■ **Material provided**
☆ ☆ ☆

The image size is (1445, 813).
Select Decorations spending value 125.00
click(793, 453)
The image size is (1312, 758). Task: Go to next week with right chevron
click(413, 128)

☆ ☆ ☆

The whole listing, restated word for word, is the expected answer.

■ **Written answer**
The image size is (1445, 813).
Select Decorations spending value 125.00
click(793, 453)
The image size is (1312, 758). Task: Go to next week with right chevron
click(413, 128)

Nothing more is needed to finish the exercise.